Florian Geyer begrüßte die Versammlung mit ritterlichem Anstande und begann von der Bedeutung des zu schließenden Bündnisses zu reden. Er sprach schlicht und klar, aber mit großem Ernst und Nachdruck. 496

»Als Freunde und christliche liebe Brüder vereinigen wir uns,« so sprach er, »um einen Vertrag, der vor allen Dingen dahin sich erstreckt, daß das göttliche Wort, das heilige Evangelium, frei, lauter, klar, ohne menschlichen Zusatz gepredigt und erhalten werde. Es darf nicht gestattet werden, daß seine Feinde dasselbe fernerhin unterdrücken; denn nur so wird auch der einfältige Mann zur rechten Erkenntnis desselben kommen. Der arme, gemeine Mann ist aber seit langer Zeit mit ungewöhnlichen, unziemlichen Diensten, Fronen, Lasten und Beschwerden überhäuft worden, wie Ihr am besten wissen werdet. Damit aber auch der Arme sein Brot erwerbe und nicht an den Bettelstab gewiesen werde, so ist es der Wille unserer Bruderschaft, daß bis zum Ausgang der Sachen denselben niemand zu bedrängen wage. Nicht Zins, Gült, Rente, Handlohn, Hauptrecht, Zehenter oder dergleichen werde gegeben bis zur Reformation durch das Evangelium. Was dieses umstößt, soll umgestoßen bleiben, was dieses aufrichtet, soll aufgerichtet bleiben. Wir haben dieses wohlüberlegt beschlossen, damit die Sache desto eher zum Austrag kommen möchte.«

Da rauschte es auf durch den Saal; auf den Bänken des Ausschusses ertönte Beifall, auf denen der Räte Seufzen, Murren, Widerspruch. Florian Geyer erhob seine Stimme und erklärte, daß es keinesweges die Absicht der Bauernschaft sei, die Bürden des Volkes ganz aufzuheben; es sollten vielmehr in jeder Stadt Rat, Ausschuß und Gemeinde über das, was zur Erhaltung der Stadt notwendig sei, sich verständigen und so viel als Steuer festsetzen. Auch wolle die Bruderschaft nicht, daß die Obrigkeit einer Stadt ihres Amtes, das sie bisher mit dem Willen der Gemeinde ausübte, entsetzt werde.
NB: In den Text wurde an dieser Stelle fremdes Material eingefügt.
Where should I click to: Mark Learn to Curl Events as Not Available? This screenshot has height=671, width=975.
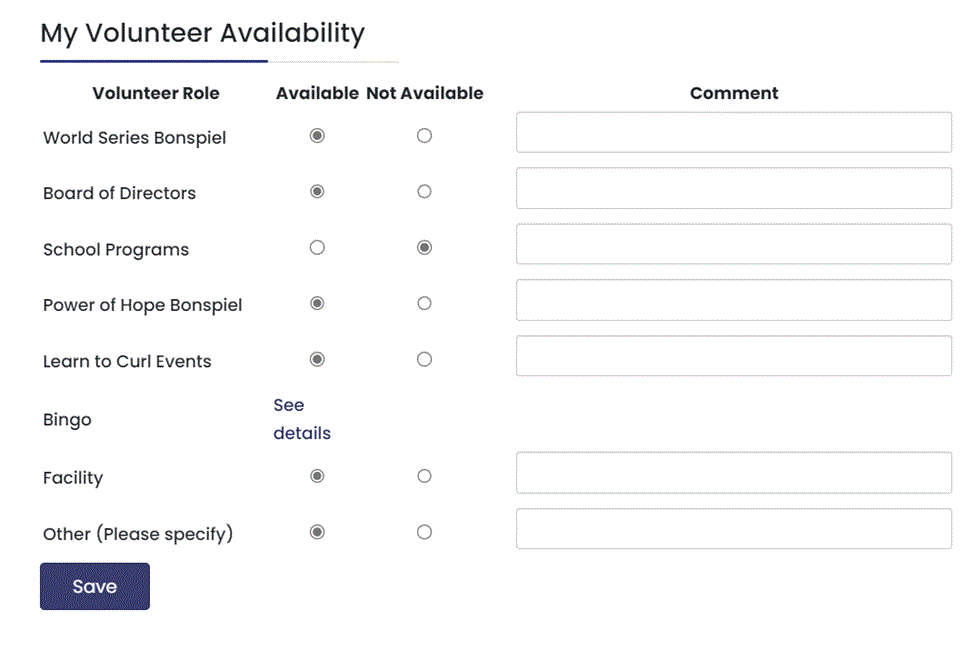coord(424,359)
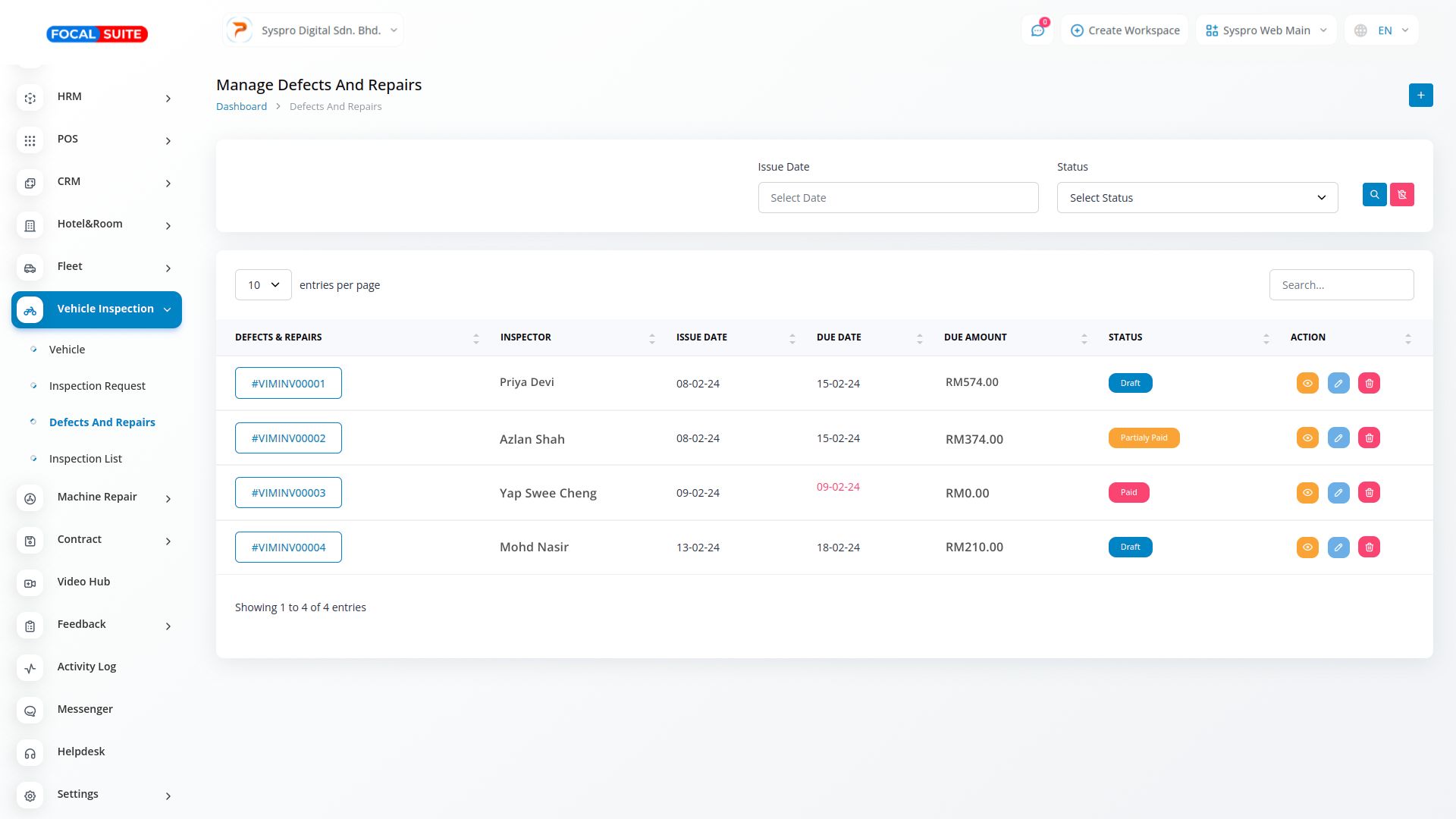Focus the table Search box
The width and height of the screenshot is (1456, 819).
(1341, 285)
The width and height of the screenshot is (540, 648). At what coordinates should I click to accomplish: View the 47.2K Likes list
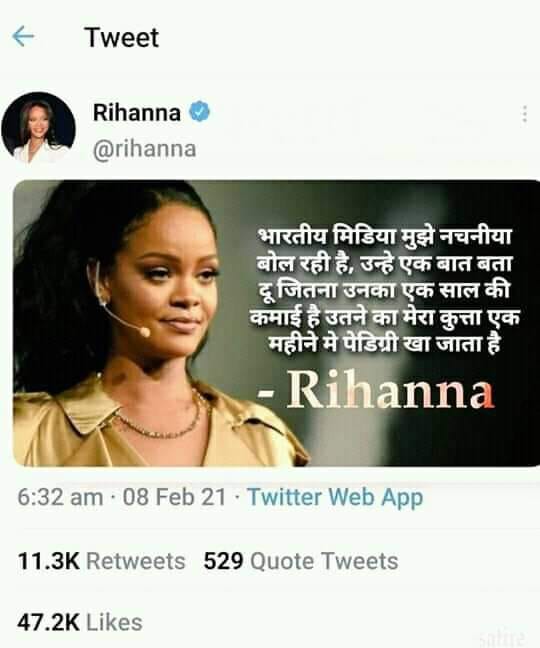click(x=80, y=623)
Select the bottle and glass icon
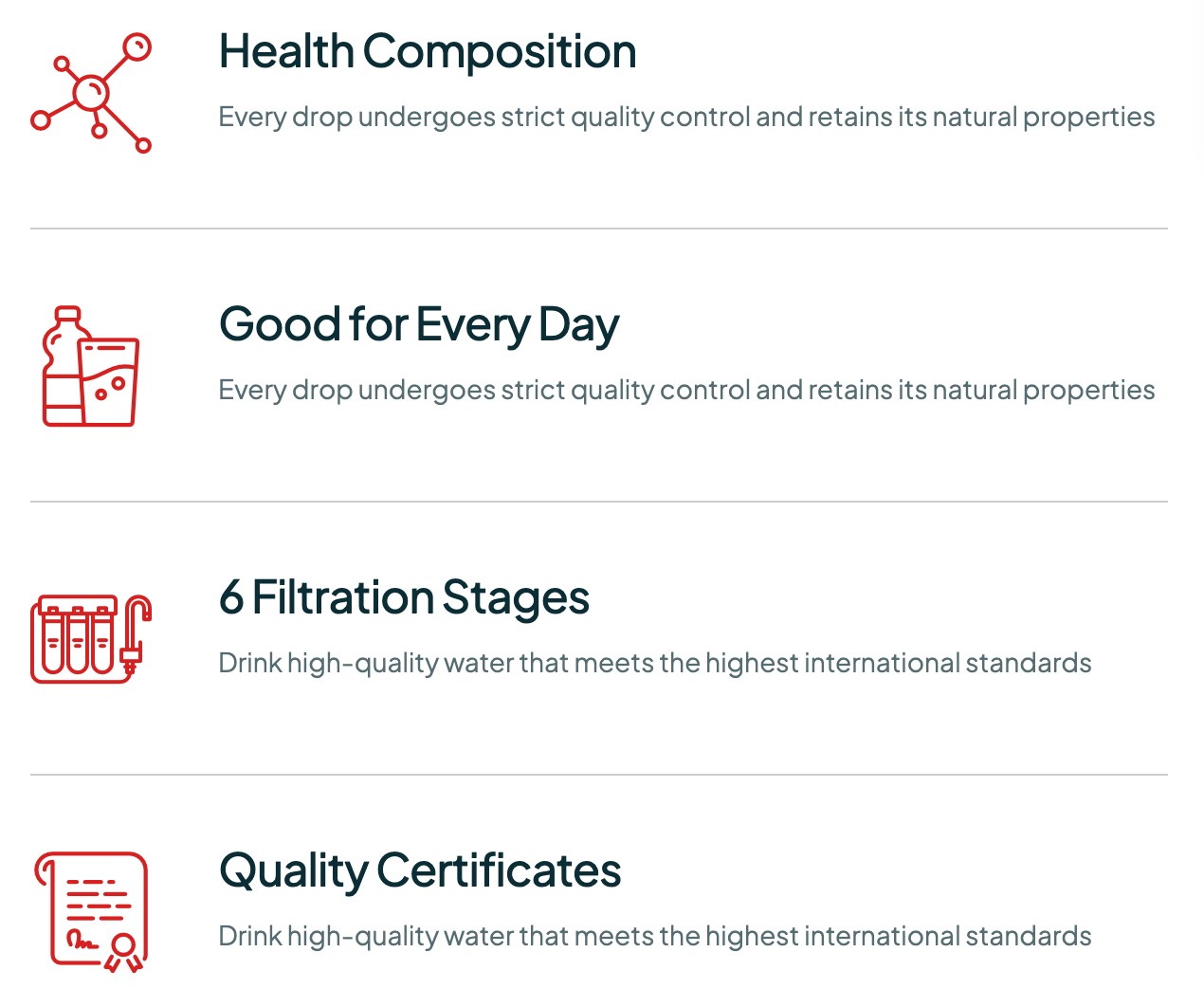Screen dimensions: 1204x1007 91,366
Es solle ihr vielmehr gehorsamt werden und wer dawider handle und sich empöre, der werde nach Erkenntnis der Hauptleute des hellen Haufens scharf gestraft werden. Wenn aber eine ganze Gemeinde 497 gegen ihren Rat Aufruhr erhöbe, so werde ihm die Hilfe der verbündeten Bauernschaft nicht mangeln.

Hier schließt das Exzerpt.